Entries taken from a collection:

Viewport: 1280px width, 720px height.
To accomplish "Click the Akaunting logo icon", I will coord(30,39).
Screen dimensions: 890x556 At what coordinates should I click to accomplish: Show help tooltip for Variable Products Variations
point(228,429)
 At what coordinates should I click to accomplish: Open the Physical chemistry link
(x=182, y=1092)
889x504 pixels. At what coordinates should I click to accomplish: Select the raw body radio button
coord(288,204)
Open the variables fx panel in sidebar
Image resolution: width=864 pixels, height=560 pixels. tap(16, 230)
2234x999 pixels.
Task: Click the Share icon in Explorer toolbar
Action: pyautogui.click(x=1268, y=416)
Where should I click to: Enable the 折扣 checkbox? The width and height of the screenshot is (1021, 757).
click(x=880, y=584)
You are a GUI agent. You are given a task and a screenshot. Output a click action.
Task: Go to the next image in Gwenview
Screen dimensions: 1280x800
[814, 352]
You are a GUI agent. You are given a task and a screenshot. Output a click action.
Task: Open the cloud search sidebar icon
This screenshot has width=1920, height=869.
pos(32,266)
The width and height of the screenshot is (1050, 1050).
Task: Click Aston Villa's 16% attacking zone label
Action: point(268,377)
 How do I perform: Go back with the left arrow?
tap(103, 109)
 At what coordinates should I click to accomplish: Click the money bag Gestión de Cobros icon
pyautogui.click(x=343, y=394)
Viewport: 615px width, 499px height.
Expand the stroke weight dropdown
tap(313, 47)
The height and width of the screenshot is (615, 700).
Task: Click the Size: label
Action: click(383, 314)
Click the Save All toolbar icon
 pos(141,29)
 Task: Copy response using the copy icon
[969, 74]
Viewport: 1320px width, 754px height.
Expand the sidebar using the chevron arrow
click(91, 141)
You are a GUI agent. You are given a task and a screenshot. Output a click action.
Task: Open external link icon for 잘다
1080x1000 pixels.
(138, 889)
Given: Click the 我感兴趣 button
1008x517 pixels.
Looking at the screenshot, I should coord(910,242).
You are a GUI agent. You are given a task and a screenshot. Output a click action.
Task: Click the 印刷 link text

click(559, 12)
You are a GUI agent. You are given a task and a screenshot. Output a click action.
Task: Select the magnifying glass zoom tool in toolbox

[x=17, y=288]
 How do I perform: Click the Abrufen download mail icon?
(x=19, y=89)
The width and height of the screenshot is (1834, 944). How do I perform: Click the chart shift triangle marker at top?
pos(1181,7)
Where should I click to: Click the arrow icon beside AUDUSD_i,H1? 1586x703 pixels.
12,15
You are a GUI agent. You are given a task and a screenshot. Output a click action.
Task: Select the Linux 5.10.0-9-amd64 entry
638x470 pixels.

Task goal
Print all entries again, exactly.

Answer section
Viewport: 1280px width, 720px height.
To accomplish "Click the Akaunting logo icon", I will coord(30,39).
Screen dimensions: 890x556 At what coordinates should I click to accomplish: Show help tooltip for Variable Products Variations
point(228,429)
 At what coordinates should I click to accomplish: Open the Physical chemistry link
(x=182, y=1092)
889x504 pixels. At what coordinates should I click to accomplish: Select the raw body radio button
coord(288,204)
Open the variables fx panel in sidebar
Image resolution: width=864 pixels, height=560 pixels. tap(16, 230)
2234x999 pixels.
Task: Click the Share icon in Explorer toolbar
Action: pyautogui.click(x=1268, y=416)
Where should I click to: Enable the 折扣 checkbox? The width and height of the screenshot is (1021, 757).
click(x=880, y=584)
You are a GUI agent. You are given a task and a screenshot. Output a click action.
Task: Go to the next image in Gwenview
Screen dimensions: 1280x800
[814, 352]
You are a GUI agent. You are given a task and a screenshot. Output a click action.
Task: Open the cloud search sidebar icon
This screenshot has width=1920, height=869.
pos(32,266)
The width and height of the screenshot is (1050, 1050).
Task: Click Aston Villa's 16% attacking zone label
Action: point(268,377)
 How do I perform: Go back with the left arrow?
tap(103, 109)
 At what coordinates should I click to accomplish: Click the money bag Gestión de Cobros icon
pyautogui.click(x=343, y=394)
Viewport: 615px width, 499px height.
Expand the stroke weight dropdown
tap(313, 47)
The height and width of the screenshot is (615, 700).
Task: Click the Size: label
Action: click(383, 314)
Click the Save All toolbar icon
 pos(141,29)
 Task: Copy response using the copy icon
[969, 74]
Viewport: 1320px width, 754px height.
Expand the sidebar using the chevron arrow
click(91, 141)
You are a GUI agent. You are given a task and a screenshot. Output a click action.
Task: Open external link icon for 잘다
1080x1000 pixels.
(138, 889)
Given: Click the 我感兴趣 button
1008x517 pixels.
Looking at the screenshot, I should coord(910,242).
You are a GUI agent. You are given a task and a screenshot. Output a click action.
Task: Click the 印刷 link text

click(559, 12)
You are a GUI agent. You are given a task and a screenshot. Output a click action.
Task: Select the magnifying glass zoom tool in toolbox

[x=17, y=288]
 How do I perform: Click the Abrufen download mail icon?
(x=19, y=89)
The width and height of the screenshot is (1834, 944). How do I perform: Click the chart shift triangle marker at top?
pos(1181,7)
Where should I click to: Click the arrow icon beside AUDUSD_i,H1? 1586x703 pixels.
12,15
You are a GUI agent. You are given a task and a screenshot. Output a click action.
Task: Select the Linux 5.10.0-9-amd64 entry
638x470 pixels.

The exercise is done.